I stayed in the Catholic Church, and I couldn’t be more pleased with that decision.  I choose to be Catholic for many, many reasons.  I still attend evangelical services once in awhile because I love them, I’ve served at a Lutheran Bible Camp for two summers, and I’ve attended Methodist services as well, and in Swaziland I’m also connected to the Church of Christ.  I have a heart for unity.  I don’t appreciate that we put boundaries on our churches and amongst our brethren.  We are not supposed to be against one another; we are supposed to be one!

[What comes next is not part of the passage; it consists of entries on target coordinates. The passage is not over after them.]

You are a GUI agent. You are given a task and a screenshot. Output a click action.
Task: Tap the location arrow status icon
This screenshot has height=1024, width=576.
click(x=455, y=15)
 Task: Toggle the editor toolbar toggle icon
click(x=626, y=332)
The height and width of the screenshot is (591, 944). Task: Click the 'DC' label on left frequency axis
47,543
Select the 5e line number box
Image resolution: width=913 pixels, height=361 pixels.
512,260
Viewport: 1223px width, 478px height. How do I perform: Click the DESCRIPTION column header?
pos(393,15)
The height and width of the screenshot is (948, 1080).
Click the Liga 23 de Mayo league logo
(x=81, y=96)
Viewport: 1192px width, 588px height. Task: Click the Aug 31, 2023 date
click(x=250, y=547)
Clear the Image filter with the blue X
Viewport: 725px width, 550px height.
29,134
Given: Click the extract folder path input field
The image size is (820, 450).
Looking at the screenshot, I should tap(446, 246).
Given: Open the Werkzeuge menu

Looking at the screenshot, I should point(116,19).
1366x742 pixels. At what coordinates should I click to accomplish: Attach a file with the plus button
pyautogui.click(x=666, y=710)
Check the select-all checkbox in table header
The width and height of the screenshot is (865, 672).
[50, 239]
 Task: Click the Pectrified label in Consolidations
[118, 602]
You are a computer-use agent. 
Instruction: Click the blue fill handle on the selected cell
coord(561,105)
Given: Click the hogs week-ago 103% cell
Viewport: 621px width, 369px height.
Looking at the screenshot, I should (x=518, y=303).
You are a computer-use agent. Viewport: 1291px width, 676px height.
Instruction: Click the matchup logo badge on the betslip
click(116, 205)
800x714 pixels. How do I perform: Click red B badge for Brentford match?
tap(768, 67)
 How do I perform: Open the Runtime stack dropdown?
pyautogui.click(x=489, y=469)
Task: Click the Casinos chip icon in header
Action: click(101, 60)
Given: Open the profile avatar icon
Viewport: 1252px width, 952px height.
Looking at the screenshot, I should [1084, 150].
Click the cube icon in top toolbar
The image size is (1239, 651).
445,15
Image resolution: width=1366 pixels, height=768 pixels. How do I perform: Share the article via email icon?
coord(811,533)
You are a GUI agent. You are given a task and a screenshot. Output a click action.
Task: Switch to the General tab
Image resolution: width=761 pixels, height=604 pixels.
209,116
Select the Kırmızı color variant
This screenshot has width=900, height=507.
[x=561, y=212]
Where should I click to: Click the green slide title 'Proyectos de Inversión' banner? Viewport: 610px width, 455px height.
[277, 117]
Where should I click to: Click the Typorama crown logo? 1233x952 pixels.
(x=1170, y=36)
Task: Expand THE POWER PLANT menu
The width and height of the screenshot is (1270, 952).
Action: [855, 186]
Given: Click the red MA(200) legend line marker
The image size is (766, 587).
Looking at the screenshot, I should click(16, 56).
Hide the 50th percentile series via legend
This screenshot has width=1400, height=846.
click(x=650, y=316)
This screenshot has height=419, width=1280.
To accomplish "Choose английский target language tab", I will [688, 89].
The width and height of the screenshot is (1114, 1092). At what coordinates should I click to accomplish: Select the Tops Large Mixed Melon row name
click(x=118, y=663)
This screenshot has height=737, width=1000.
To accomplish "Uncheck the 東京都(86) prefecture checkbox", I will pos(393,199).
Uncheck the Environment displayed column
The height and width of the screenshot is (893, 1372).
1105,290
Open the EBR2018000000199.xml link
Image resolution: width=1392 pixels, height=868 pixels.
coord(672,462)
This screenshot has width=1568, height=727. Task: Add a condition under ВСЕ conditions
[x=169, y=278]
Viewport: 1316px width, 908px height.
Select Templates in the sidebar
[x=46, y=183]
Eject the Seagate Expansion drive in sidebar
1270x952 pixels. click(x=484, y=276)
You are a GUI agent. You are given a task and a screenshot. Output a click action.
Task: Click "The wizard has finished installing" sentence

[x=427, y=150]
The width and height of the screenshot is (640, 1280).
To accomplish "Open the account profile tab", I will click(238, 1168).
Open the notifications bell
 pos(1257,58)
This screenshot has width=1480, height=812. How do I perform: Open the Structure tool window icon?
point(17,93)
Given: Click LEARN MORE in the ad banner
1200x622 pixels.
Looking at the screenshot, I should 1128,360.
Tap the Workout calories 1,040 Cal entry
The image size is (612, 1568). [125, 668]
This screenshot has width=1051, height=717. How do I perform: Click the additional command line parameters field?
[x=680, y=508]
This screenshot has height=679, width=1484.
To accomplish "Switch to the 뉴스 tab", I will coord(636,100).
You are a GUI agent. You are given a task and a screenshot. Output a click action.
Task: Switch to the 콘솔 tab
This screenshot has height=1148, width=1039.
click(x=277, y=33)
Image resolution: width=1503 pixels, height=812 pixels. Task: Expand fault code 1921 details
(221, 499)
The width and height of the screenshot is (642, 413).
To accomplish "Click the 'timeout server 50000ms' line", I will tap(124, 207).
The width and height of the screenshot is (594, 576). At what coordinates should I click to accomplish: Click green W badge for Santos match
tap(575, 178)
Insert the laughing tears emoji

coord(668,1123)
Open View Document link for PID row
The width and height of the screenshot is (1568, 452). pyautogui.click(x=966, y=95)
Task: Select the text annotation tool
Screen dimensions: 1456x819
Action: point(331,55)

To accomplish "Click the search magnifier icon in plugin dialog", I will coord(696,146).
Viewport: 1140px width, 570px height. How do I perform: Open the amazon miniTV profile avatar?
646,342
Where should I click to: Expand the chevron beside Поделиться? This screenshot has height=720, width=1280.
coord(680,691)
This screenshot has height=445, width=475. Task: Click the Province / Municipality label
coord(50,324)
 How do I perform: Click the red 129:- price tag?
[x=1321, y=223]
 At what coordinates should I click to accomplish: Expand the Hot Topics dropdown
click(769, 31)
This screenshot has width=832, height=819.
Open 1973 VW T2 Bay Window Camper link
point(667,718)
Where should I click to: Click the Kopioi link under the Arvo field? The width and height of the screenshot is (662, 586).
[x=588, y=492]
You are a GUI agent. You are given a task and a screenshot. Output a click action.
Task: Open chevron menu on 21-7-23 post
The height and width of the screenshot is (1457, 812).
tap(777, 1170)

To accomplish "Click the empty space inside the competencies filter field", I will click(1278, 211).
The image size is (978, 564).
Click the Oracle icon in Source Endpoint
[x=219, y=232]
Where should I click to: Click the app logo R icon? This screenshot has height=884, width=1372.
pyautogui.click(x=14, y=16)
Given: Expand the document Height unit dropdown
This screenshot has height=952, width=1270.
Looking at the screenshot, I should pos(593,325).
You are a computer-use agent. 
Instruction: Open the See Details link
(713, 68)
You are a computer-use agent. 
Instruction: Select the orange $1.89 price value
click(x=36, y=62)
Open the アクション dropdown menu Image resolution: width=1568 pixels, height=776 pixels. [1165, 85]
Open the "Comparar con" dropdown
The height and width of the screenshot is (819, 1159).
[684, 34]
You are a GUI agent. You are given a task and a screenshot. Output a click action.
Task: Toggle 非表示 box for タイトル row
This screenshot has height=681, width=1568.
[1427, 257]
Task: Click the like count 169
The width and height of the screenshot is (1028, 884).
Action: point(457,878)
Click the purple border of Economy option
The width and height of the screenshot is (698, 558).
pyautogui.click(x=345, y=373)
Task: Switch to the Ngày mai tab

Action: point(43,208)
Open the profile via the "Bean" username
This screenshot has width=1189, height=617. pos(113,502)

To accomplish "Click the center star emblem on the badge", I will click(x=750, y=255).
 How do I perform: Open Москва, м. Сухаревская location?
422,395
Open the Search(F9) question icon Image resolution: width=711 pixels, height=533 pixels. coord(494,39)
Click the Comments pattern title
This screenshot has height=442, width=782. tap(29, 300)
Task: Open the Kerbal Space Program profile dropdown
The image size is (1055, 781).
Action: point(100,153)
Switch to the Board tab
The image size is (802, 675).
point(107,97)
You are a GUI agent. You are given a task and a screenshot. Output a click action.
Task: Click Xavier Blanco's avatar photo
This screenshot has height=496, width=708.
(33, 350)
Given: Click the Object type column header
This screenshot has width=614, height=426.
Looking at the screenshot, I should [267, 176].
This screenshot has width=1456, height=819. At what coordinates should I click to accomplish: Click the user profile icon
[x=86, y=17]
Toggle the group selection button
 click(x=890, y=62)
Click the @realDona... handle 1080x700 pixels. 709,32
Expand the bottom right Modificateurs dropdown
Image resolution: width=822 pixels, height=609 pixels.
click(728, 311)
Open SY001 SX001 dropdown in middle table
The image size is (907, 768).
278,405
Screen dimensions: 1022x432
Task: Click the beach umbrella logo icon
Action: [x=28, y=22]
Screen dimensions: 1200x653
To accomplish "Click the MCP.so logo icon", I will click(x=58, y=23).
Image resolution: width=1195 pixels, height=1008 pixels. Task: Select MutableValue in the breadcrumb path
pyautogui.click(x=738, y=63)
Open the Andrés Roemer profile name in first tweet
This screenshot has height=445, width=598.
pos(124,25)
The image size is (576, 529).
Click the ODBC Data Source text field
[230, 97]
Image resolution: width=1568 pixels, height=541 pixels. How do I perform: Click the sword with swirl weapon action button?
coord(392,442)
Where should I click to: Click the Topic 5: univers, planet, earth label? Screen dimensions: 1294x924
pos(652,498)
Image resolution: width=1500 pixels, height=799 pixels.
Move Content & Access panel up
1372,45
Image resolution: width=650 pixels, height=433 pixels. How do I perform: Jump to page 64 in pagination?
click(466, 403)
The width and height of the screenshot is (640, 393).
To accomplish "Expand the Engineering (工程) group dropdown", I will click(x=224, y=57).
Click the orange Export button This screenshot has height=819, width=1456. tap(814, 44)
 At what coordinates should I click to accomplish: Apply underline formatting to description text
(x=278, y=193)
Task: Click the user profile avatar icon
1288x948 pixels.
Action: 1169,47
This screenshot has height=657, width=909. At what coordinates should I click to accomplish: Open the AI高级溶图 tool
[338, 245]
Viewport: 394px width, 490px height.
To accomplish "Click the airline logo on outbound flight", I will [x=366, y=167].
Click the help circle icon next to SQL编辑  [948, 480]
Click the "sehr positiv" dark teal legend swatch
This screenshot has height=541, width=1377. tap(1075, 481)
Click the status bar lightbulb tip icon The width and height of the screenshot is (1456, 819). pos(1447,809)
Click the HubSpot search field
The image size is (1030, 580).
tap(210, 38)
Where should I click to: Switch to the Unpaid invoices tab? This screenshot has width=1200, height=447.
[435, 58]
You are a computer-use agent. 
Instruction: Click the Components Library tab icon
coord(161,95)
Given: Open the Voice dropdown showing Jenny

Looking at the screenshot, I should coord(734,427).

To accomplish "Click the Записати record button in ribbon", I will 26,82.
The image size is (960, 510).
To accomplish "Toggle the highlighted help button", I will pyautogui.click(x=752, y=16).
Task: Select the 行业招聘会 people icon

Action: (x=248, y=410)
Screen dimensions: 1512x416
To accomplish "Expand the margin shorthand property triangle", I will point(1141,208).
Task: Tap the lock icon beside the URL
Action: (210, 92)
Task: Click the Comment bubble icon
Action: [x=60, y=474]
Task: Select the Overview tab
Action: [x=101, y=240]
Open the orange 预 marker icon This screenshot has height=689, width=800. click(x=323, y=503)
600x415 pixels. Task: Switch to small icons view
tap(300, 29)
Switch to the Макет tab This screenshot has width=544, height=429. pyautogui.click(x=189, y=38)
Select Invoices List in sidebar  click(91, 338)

I quite like it when people are astonished when they find out I’m Catholic.  I don’t wear it on my sleeve, attempting to convince others this is the only way.  I simply love Jesus.  Seriously.  I just love Him.  This is what it’s all about.  They way I love Jesus might look different than the way you love him or the way you worship, but that doesn’t mean one is better than the other.  Just because I believe that prayer changes things and therefore the prayer our priest says over communion changes it to the real presence, the body and blood of our Lord, doesn’t make me more of a Christian than someone who believes communion is only a symbol.  Or just because I prefer my pastor to wear his symbolic vestments or dress up doesn’t mean I’m not as hip as the person who prefers their pastor to preach in jeans and polo.  And just because I believe that the verse “faith without works is dead” (James 2:17) means that both faith and works are required for salvation doesn’t make me a better or worse Christian than someone who says salvation is through faith only.  After all, it doesn’t matter what we say anyway, does it?  It matters how we live.  Do we live in a way that shows we love the Lord?  That’s really all it comes down to. 
 
I’m not one to boast about my Catholic faith, but sometimes maybe I’m too timid.  It’s disheartening seeing the reactions of other Christians when they despise the Church I attend, so oftentimes I keep quiet.  I just wish we could all remember that we are not the Judge.  Instead of trying to save people from being Catholic (I’ve encountered that many times in college), why don’t we build Catholics up, Christians up, wherever they are, whichever church they attend, to serve God and reach the people in their churches—people we could never otherwise reach from the outside? 
 
Let’s remember, we are all God’s children.  Every single one of us.  I am a Christian first.  Catholicism is simply how I express it.  Christ is my love; Catholicism is how I show it.  And I choose to show it this way for many, many reasons.  Perhaps that’s a blog for another time.
P.S. Happy Lenten Season!
A return to the desert.  “In the desert, there are no distractions or diversions or secondary matters. Everything is basic, necessary, and simple. Either one survives or one doesn’t. One finds in the desert strengths and weaknesses he never knew he had. So are you ready to visit your desert? Are you prepared to deal with your particular temptations to pleasure, power, money, and honor? Even if, in the past, you have not succeeded in the ways you wanted, remember that our God is a God of second chances. It’s never too late to start again” (Bishop Robert Barron).